J'étais en voiture avec un copain l'autre jour, nous suivions un automobiliste dont la voiture débordait sans cesse de la voie. Je dis à mon ami que conduire saoul comme le conducteur inconscient d'en face est un geste vraiment méprisable. Il me répond que d'après lui, ce conducteur n'est pas saoul, mais bien en train d'écrire des messages textes.

Nous en avons bientôt le coeur net puisqu'au bout de quelques minutes, la voiture ralentit et offre en spectacle un jeune homme d'environ 30 ans ayant les yeux sur ses cuisses, une main sur le volant et l'autre posée sur ses jambes, tenant soit un breuvage nécessitant bizarrement beaucoup d'attention, soit un petit gadget capable de tuer une famille entière en moins de temps qu'il n'en faut pour crier «texto».

«Quelle est la peine pour une première offense de conduite en état d'ébriété?» ai-je demandé à mon ami. «Une amende de 600$ au moins et perte de permis allant d'une à trois années», s'empresse-t-il de répondre. «Et quelle est la peine pour conduite en état de "textage" ?», ai-je poursuivi. «Une amende de moins de 100$ et trois points d'inaptitude, enfin, ajoute-t-il. En assumant qu'un agent de police prendra même la peine de réprimander l'automobiliste...»

Je lui pose ensuite une question que je sais stupide, puisque la réponse y est on ne peut plus évidente: «Dis-moi, tu préférerais conduire sur une route où chacun est saoul ou sur une route où chacun texte?»

«Franchement, Dany! Tu n'y penses pas? Conduire sur une route où tout le monde texte, c'est de la folie! La personne qui conduit en état d'ébriété devrait perdre son permis sur le champ pour plusieurs années, un point c'est tout. Cela dit, malgré ses réflexes diminués, elle a sans doute les deux mains sur le volant, les deux yeux sur la route et une bonne partie de sa tête. Si un piéton a à cet instant le malheur de surgir devant cette voiture, les chances qu'il échappe à un sort tragique sont minces, mais elles sont là. Qu'arrive-t-il au piéton qui surgit soudainement en face d'une voiture dont le conducteur est en train d'écrire à un ami ce qu'il a mangé pour déjeuner? Ce pauvre passant ne verra sans doute même pas son meurtrier tenter une manoeuvre de dernière seconde.»

Il y a des raisonnements si simples dans la vie qu'on se demande comment il se fait que d'autres n'arrivent pas à les suivre. Mais qu'attend-on pour rendre la loi plus sévère? Les gens qui envoient des textos au volant devraient perdre leur permis de conduire pour plusieurs années, ce serait vraiment la moindre des choses.
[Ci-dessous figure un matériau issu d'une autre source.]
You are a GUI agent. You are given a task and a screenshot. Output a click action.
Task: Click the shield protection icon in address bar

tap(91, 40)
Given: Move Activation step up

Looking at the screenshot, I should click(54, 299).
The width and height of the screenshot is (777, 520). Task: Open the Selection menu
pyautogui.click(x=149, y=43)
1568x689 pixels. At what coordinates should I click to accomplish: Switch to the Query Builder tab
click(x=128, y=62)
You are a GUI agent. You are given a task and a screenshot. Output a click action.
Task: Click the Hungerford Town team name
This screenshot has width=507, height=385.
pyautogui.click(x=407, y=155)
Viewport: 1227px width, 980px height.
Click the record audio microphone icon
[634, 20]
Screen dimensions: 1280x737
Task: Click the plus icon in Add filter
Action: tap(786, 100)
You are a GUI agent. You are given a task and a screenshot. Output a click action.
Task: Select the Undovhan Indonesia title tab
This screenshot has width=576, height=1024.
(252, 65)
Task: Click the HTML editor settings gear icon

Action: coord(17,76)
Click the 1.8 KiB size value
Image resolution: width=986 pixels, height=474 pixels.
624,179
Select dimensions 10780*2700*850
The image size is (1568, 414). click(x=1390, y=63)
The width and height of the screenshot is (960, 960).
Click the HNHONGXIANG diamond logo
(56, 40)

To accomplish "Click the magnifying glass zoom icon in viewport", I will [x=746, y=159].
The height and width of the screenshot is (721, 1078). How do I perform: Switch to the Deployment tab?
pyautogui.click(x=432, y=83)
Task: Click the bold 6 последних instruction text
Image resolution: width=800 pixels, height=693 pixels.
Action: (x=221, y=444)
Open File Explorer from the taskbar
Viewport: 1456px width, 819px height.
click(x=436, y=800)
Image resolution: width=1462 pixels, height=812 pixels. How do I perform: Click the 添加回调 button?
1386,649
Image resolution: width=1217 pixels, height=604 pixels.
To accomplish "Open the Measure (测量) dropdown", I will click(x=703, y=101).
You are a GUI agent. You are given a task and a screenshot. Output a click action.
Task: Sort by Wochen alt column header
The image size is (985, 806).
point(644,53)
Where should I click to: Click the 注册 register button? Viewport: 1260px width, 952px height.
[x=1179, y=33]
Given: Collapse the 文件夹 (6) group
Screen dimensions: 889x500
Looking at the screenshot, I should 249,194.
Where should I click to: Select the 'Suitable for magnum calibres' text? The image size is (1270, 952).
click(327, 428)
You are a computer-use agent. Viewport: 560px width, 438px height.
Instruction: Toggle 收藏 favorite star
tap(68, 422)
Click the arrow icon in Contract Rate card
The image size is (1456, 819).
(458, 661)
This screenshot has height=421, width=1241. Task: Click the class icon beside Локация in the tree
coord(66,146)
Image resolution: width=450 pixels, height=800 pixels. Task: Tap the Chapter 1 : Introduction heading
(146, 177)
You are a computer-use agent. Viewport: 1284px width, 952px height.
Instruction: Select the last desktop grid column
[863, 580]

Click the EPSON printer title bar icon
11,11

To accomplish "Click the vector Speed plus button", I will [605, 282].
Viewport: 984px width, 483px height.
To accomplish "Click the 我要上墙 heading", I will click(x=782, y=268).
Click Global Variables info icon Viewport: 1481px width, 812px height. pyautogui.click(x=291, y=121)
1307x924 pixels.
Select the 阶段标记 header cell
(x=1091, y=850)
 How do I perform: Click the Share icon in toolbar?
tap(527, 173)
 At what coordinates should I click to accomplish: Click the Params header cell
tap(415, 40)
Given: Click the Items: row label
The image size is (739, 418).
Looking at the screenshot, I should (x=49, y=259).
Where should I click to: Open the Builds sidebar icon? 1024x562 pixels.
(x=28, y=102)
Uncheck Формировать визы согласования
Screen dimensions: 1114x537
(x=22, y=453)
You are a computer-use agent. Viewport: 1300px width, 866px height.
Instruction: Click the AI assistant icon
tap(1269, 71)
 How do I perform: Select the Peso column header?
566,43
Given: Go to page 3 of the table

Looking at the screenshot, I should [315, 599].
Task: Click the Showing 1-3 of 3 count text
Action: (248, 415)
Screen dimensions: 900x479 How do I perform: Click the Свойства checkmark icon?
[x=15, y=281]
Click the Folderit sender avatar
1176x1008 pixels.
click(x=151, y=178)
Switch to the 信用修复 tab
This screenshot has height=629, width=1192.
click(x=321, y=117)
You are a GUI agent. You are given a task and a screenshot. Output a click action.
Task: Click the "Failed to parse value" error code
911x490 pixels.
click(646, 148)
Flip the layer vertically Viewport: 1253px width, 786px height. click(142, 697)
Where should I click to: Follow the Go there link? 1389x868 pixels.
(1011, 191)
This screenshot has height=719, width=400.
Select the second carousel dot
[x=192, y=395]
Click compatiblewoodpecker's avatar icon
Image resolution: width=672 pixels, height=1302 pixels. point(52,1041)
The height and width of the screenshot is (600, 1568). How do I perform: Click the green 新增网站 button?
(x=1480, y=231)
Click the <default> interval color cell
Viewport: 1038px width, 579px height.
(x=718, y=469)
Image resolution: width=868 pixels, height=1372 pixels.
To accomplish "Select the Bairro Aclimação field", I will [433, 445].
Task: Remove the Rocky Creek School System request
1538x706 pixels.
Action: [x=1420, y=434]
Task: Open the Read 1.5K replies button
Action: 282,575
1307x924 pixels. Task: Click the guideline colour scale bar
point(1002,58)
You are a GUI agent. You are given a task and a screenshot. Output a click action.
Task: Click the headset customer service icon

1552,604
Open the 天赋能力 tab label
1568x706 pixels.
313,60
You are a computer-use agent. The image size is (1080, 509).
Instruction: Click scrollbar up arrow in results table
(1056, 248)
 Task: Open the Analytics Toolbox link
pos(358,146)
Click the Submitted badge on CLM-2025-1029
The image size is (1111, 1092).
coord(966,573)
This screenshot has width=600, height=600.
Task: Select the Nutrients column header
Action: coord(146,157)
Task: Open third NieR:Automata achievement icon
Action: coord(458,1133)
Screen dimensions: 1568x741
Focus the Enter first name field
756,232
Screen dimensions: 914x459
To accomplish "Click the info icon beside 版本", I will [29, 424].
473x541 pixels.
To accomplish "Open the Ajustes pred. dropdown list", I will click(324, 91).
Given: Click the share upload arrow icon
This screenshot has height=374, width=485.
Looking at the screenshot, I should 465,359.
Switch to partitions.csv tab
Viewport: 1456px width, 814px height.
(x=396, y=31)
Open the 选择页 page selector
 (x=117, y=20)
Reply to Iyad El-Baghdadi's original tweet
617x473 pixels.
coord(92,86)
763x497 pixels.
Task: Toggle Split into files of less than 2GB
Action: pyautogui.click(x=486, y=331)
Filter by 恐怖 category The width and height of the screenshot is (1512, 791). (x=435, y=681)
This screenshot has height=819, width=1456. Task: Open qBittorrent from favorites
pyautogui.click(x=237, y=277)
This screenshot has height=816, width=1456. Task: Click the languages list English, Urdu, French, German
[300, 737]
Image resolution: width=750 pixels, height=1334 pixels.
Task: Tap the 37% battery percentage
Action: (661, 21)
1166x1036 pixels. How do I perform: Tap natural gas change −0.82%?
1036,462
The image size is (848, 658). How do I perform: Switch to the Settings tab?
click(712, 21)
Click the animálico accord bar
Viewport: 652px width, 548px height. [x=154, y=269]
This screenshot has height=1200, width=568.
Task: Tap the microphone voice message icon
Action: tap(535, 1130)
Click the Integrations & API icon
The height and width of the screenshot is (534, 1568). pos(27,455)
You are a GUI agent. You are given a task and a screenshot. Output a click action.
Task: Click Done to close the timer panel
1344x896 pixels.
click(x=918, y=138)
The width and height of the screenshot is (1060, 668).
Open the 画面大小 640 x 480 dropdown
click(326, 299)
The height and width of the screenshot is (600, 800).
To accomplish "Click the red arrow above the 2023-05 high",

C'est tellement logique qu'assurément, un jour, la loi sera comme ça, n'est-ce pas? Je ne crois pas. Avant que les personnes ayant le pouvoir de faire quelque chose agissent, les voitures se conduiront toutes seules et on pourra envoyer autant de messages textes qu'on veut.

Eh oui, malheureusement, j'ai la triste certitude que l'élément déclencheur d'un changement dans la loi ne sera pas ce texte, mais plutôt le brassage médiatique dont feront un jour l'objet les morts insensées de deux ou trois familles, dans le même mois, des suites de collisions frontales avec des voitures qui s'en venaient en sens inverse et dont les conducteurs avaient les deux yeux sur les cuisses, une main sur le volant et l'autre posée sur les jambes, tenant un petit gadget capable de tuer une famille entière... en moins de temps qu'il n'en faut pour texter «Idiot!».